- Genre: Sports documentary
- Directed by: Philip Knowlton
- Starring: J. R. Smith
- Composer: William Brown
- Country of origin: United States
- Original language: English
- No. of seasons: 1
- No. of episodes: 4

Production
- Executive producers: Philip Byron; Maverick Carter; Jamal Henderson; LeBron James;
- Cinematography: Taresh Moore; Moji Wilson;
- Running time: 28-31 minutes
- Production companies: Uninterrupted Amazon Studios

Original release
- Network: Prime Video
- Release: April 4, 2023

= Redefined: J. R. Smith =

Redefined: J. R. Smith is an American television documentary series about former professional basketball player J. R. Smith. It premiered on Prime Video on April 4, 2023.

==Summary==
The docuseries follows two-time NBA champion J. R. Smith through his post-NBA career, as he pursues a college education at North Carolina A&T State University and joins the men's golf team at the school.

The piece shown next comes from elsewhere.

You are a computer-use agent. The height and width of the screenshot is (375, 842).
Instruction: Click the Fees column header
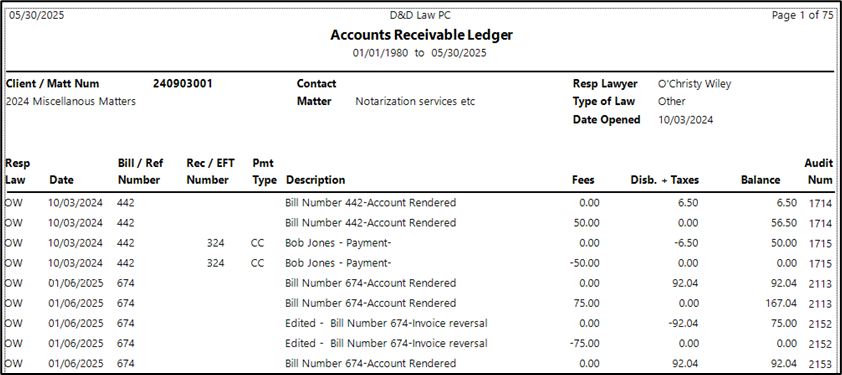point(583,180)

The series focuses on his challenges on the golf course as well as his lifelong battle with dyslexia and ADHD. It includes interviews with Smith's parents, ESPN anchor Scott Van Pelt, Smith's former teammate Iman Shumpert, and other fellow athletes.

==Cast==
- J. R. Smith
- Richard Watkins
- Diego Gonzalez
- Kim Burke
- Jelani Favors
- Dawn Forbes Murphy
- Xavier Williams
- Anthony Ford
- Iman Shumpert
- Scott Van Pelt
- Ida Smith
- Earl Smith, Jr.
- Maverick Carter

==Episodes==

| No. | Title | Directed by | Original release date |
| 1 | "Mulligan" | Philip Knowlton | 4 April 2023 |
Smith reflects on his NBA career and arrives on campus at North Carolina A&T.
| 2 | "Three the Hard Way" | Philip Knowlton | 4 April 2023 |
Smith meets his new teammates and adjusts to online classes.
| 3 | "Reading the Green" | Philip Knowlton | 4 April 2023 |
Smith embraces his studies as he prepares for his collegiate golf debut.
| 4 | "Swish" | Philip Knowlton | 4 April 2023 |
Smith leads a closed-door meeting among his teammates.

==Production==
On March 15, 2023, it was reported that J. R. Smith would be the subject of a new docuseries for Amazon, to be executive produced by LeBron James and Maverick Carter under their Uninterrupted banner, as well as Jamal Henderson and Philip Byron, with Philip Knowlton directing.

==Release==
The four-part docuseries premiered on Prime Video on April 4, 2023.